L’avocate Shirin Ebadi, Prix Nobel de la paix en 2003, juge que le mouvement de protestation pourrait prendre plus d’ampleur encore que celui de 2009.
Pour Shirin Ebadi, « la situation économique et l’écart effrayant entre les riches et les pauvres (…) sont à la base de la protestation ».
« Je crois que les manifestations ne vont pas finir de sitôt. Il me semble que nous assistons au début d’un grand mouvement de protestation qui peut aller bien au-delà de la vague verte de 2009. Cela ne m’étonnerait pas que cela devienne quelque chose de plus grand. » C’est ce que déclare au journal italien La Repubblical’avocate iranienne Shirin Ebadi, Prix Nobel de la paix en 2003, et qui vit désormais en exil à Londres.
L’Iran a connu cette nuit de nouvelles manifestations contre le pouvoir durant lesquelles deux personnes ont été tuées, des dizaines arrêtées et des bâtiments publics attaqués. Il s’agit des plus importantes manifestations depuis le mouvement de contestation contre la réélection de l’ex-président ultraconservateur Mahmoud Ahmadinejad en 2009, qui avait été violemment réprimé.

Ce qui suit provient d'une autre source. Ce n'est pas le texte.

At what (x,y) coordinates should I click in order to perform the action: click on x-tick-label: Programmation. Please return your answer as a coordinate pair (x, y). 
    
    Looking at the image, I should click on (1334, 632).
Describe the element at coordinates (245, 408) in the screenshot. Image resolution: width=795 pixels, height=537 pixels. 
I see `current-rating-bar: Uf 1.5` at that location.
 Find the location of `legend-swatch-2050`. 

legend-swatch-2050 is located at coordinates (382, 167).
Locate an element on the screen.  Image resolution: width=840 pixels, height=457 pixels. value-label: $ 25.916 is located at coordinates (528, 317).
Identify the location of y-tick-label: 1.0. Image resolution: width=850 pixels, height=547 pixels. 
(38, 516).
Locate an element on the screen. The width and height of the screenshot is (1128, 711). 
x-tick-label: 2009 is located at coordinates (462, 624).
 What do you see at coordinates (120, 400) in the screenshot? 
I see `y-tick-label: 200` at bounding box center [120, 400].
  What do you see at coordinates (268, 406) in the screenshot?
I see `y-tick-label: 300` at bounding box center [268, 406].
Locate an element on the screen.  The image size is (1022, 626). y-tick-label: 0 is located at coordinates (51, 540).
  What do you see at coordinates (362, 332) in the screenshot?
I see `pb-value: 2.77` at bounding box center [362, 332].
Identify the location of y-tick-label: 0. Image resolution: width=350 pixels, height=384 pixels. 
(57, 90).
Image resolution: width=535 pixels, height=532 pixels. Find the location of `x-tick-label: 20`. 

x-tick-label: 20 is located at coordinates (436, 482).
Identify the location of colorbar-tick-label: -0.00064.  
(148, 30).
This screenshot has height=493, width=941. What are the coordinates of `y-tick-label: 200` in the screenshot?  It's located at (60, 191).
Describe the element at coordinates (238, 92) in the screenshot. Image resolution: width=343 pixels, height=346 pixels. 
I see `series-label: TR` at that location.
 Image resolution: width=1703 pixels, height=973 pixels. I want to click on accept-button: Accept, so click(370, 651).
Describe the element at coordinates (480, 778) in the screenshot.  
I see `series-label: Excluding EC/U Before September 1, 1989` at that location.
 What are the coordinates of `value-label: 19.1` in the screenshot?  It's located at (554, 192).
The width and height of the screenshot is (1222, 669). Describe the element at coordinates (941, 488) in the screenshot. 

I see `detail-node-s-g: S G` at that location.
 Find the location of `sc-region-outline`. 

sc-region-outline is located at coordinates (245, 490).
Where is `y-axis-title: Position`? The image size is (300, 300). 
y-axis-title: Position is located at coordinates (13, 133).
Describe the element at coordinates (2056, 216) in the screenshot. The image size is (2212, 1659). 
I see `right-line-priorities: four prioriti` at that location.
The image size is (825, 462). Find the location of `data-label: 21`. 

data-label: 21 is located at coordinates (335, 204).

La situation économique et l’écart effrayant entre les riches et les pauvres (…) sont à la base de la protestation.
Mais, désormais, les racines de la colère sont avant tout économiques et sociales : « En Iran, et ce n’est pas nouveau, il y a une très grave crise économique. La corruption dans tout le pays est à des niveaux épouvantables. La fin de certaines sanctions liée à l’accord sur le nucléaire avec l’Europe et les États-Unis en 2015 n’a pas apporté de bénéfices réels à la population, contrairement à ce que beaucoup attendaient », explique Mme Ebadi. « À cela s’ajoute le fait que l’Iran a des dépenses militaires très élevées. Les gens ne tolèrent plus de voir tant d’argent dépensé pour cela », ajoute-t-elle. « Les jeunes sont les plus déçus », prévient l’avocate en évoquant le chômage élevé qui les touche, la corruption et « le climat de censure que l’on respire dans les rues ».
Et si des femmes sont également descendues dans les rues, « le mouvement actuel n’est pas une question de genre », assure-t-elle. « La situation économique et l’écart effrayant entre les riches et les pauvres, entre ceux qui jouissent du bien-être et ceux qui ne le peuvent pas, sont à la base de la protestation. Les écarts sociaux n’ont fait que s’agrandir ces dernières années et c’est un des éléments-clés pour comprendre ce qui se passe », insiste le Prix Nobel de la paix 2003.